During phase 1, 35%, 45% and 65% of specimens collected form the 20 study subjects showed anti-microbial activity in the urine against E. coli, C. albicans and K. pneumoniae respectively. This activity occurred 2–6 h after ingestion of cranberry capsules. In the second phase, 23%, 33% and 67% of the specimens showed some anti-microbial activity against E. coli, C. albicans and K. pneumoniae respectively. It is of interest that the most frequent occurrence of anti-microbial activity occurred in both phases against K. pneumoniae. Thus, in the CB-PVP there might be a different anti-microbial factor inhibiting K. pneumoniae other than the anti-adherence factor reported in previous studiers with E. coli.
We attempted to maximize the sensitivity of our essay by using a low colony count and defining activity as a 50% reduction in colony counts.

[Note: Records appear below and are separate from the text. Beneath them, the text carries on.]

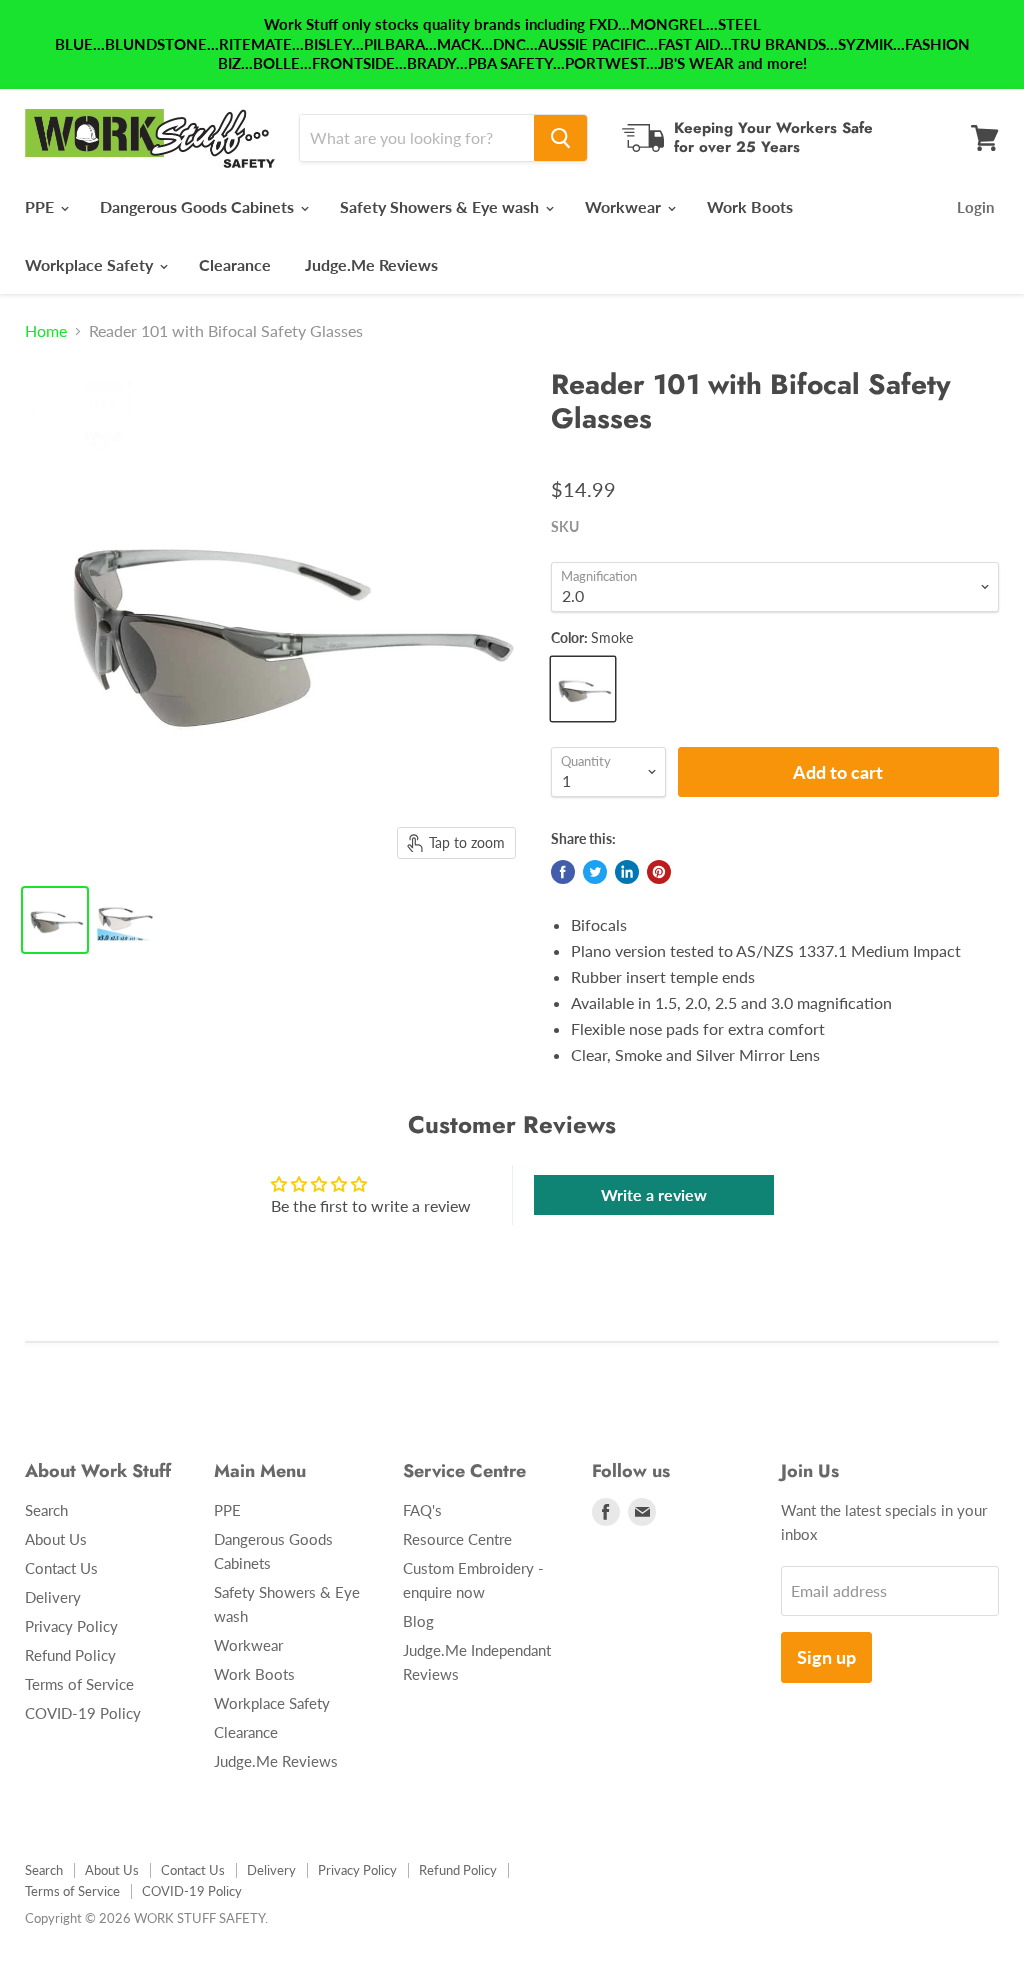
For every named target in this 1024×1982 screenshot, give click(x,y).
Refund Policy (70, 1655)
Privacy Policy (71, 1626)
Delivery (53, 1597)
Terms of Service (79, 1684)
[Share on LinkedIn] (627, 872)
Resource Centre (457, 1539)
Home (46, 331)
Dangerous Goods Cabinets (199, 206)
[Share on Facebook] (563, 872)
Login (975, 207)
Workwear (625, 206)
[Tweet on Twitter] (595, 872)
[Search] (560, 138)
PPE (41, 206)
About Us (56, 1539)
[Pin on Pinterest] (659, 872)
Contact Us (61, 1568)
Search (46, 1510)
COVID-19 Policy (83, 1713)
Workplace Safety (91, 264)
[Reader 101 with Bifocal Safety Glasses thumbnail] (55, 920)
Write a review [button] (654, 1194)
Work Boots (750, 206)
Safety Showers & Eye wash (441, 206)
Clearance (235, 264)
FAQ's (422, 1510)
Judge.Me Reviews (371, 264)
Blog (418, 1621)
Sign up (826, 1657)
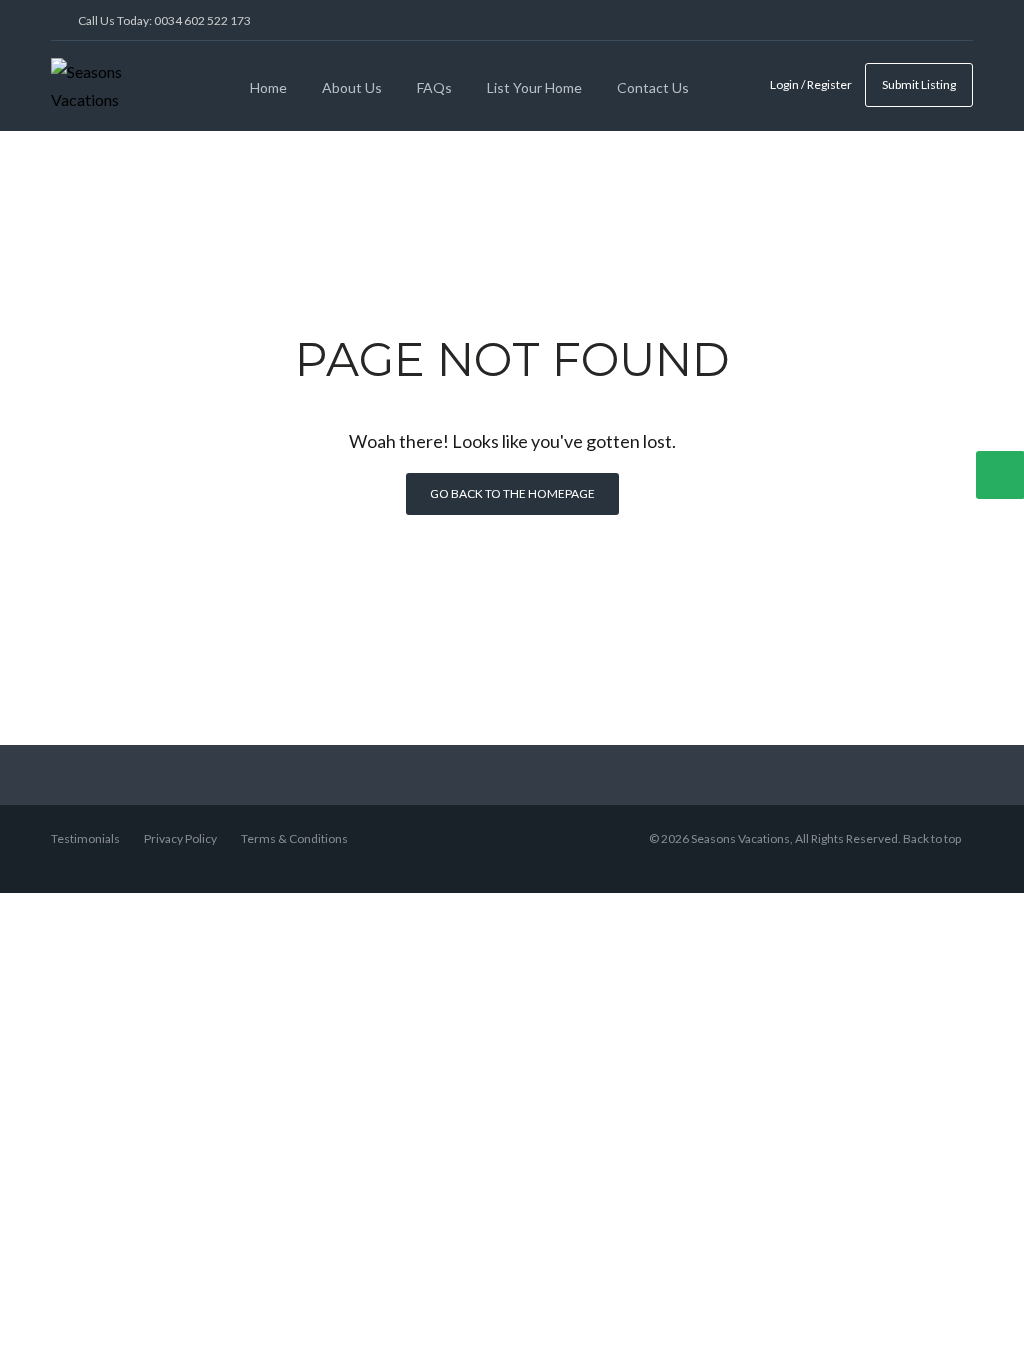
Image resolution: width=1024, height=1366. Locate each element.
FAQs (434, 87)
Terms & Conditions (294, 838)
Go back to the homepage (512, 493)
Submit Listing (919, 84)
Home (268, 87)
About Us (352, 87)
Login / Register (811, 84)
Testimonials (85, 838)
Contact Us (653, 87)
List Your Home (534, 87)
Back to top (932, 838)
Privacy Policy (180, 838)
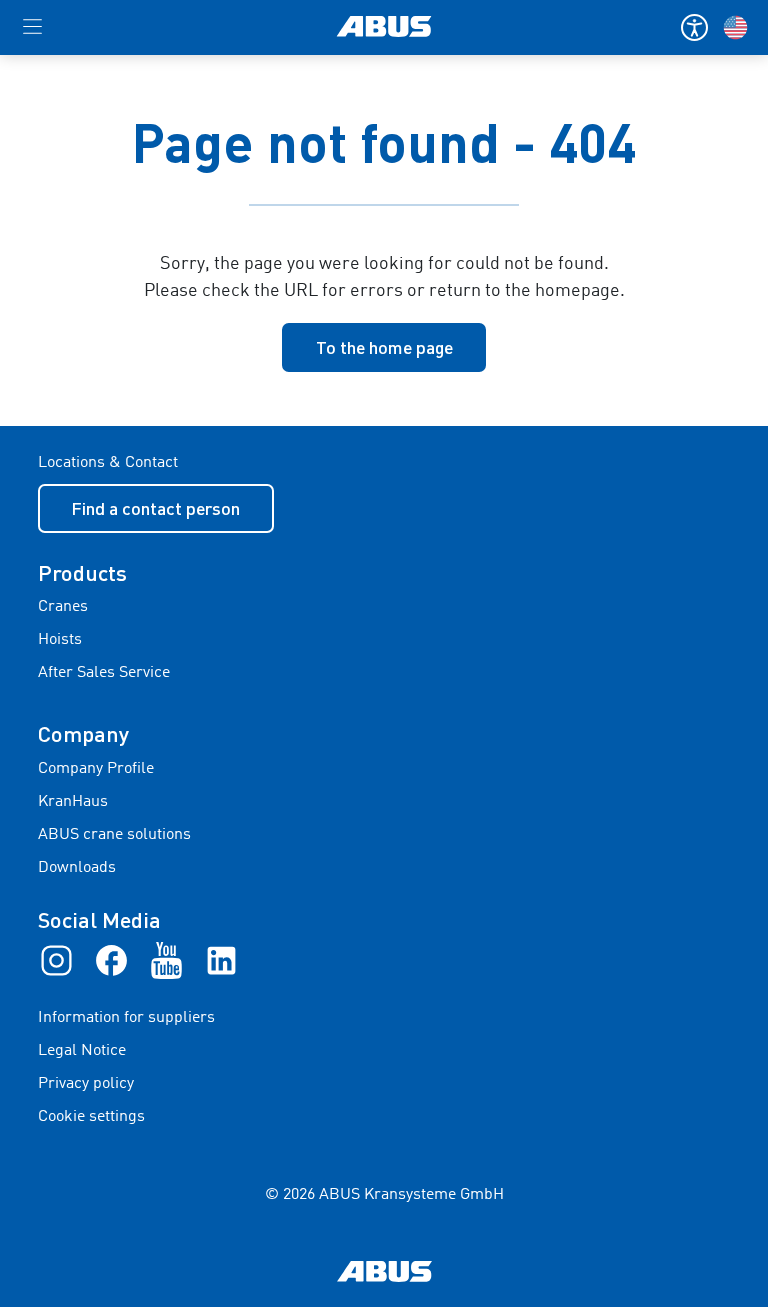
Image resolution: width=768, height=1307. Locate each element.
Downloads (77, 868)
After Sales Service (104, 673)
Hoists (60, 640)
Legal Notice (82, 1051)
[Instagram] (56, 960)
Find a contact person (155, 508)
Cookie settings (91, 1117)
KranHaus (73, 802)
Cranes (63, 607)
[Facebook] (111, 960)
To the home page (384, 347)
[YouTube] (166, 960)
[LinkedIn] (221, 960)
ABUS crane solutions (114, 835)
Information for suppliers (126, 1018)
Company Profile (96, 769)
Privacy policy (86, 1084)
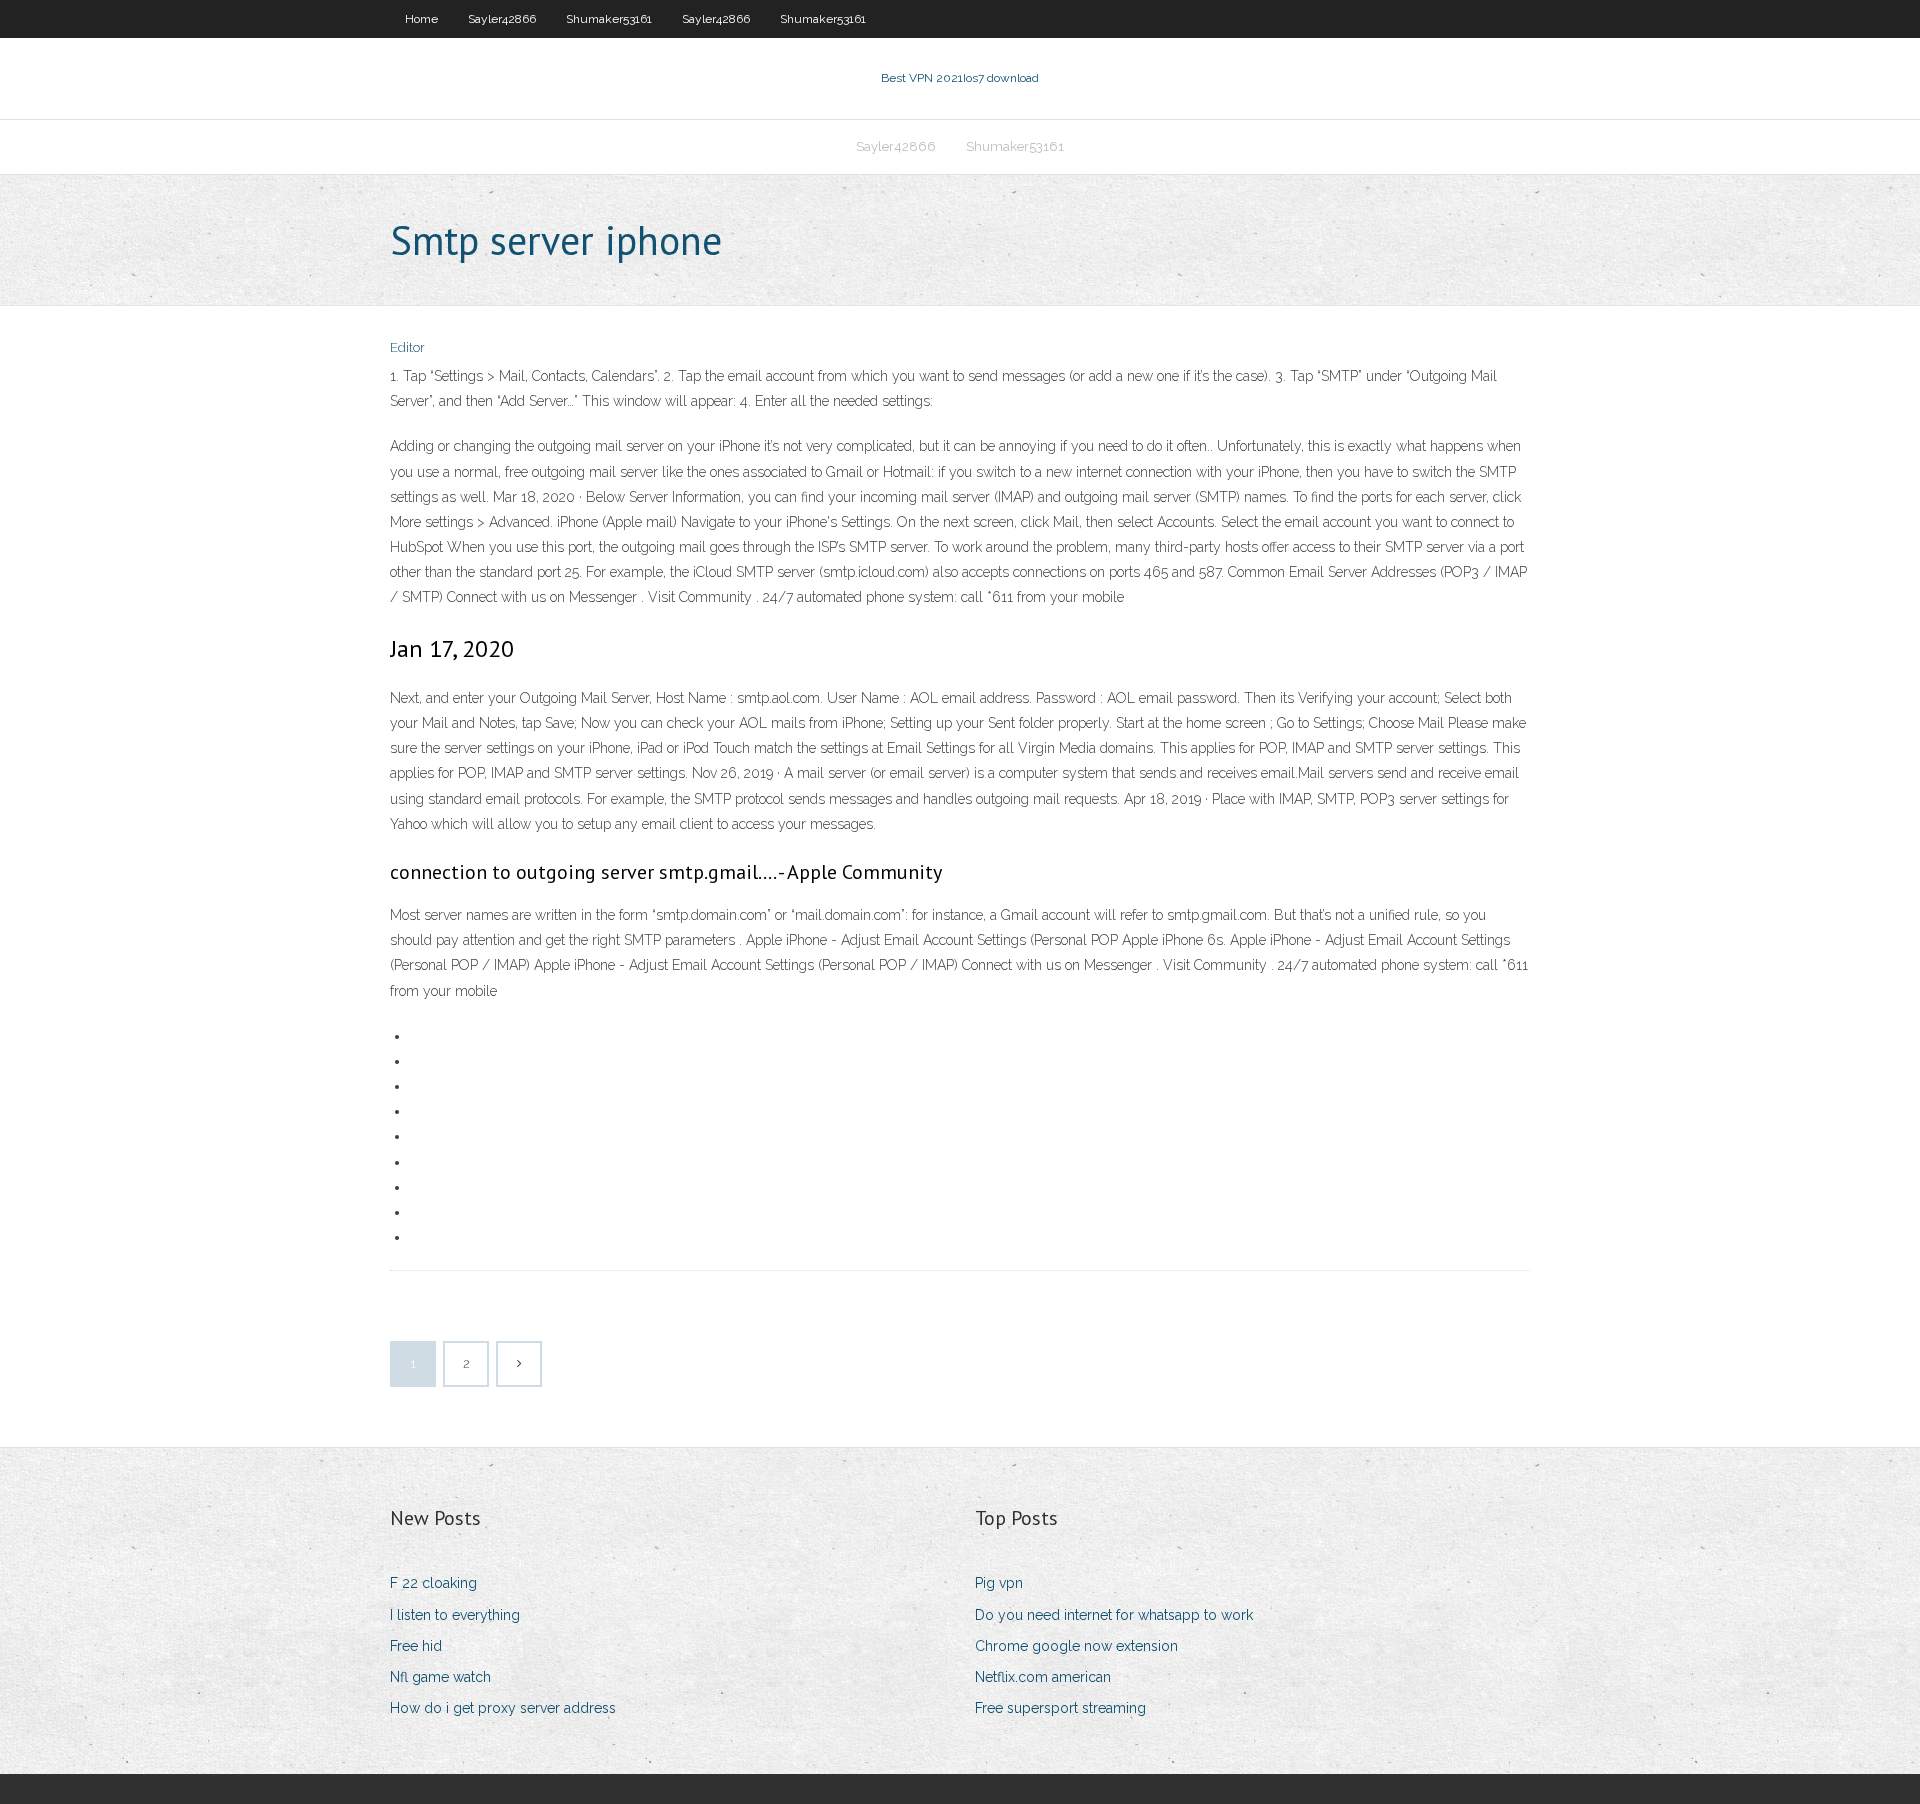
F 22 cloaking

We did this as we believe the anti-microbial activity of natural products may be more subtle than those noted in commercial antibiotics where a two log reduction in colony count may be expected.
Further studies are warranted to better understand the nature of the factors responsible for the anti-microbial activity in urines following cranberry capsules ingestion, as well as to better understand the bacterial spectrum of these factors and how they might be enhanced including a determination of optimal dosing. A study with higher concentration of CB-PVP and testing of bacterial adhesion is in progress.
Following ingestion of cranberry, anti-microbial activity was seen with K. pneumoniae. Additional studies are also needed to further explore the anti-microbial activity using different formulations (juice, capsule) and doses. Other studies should also explore the possibility of optimizing the anti-microbial activity using cranberry in combination with other fruits or supplements.
Competing Interests: Dr Edward Shanbrom is the inventor of Shanstar and holds the patent for it.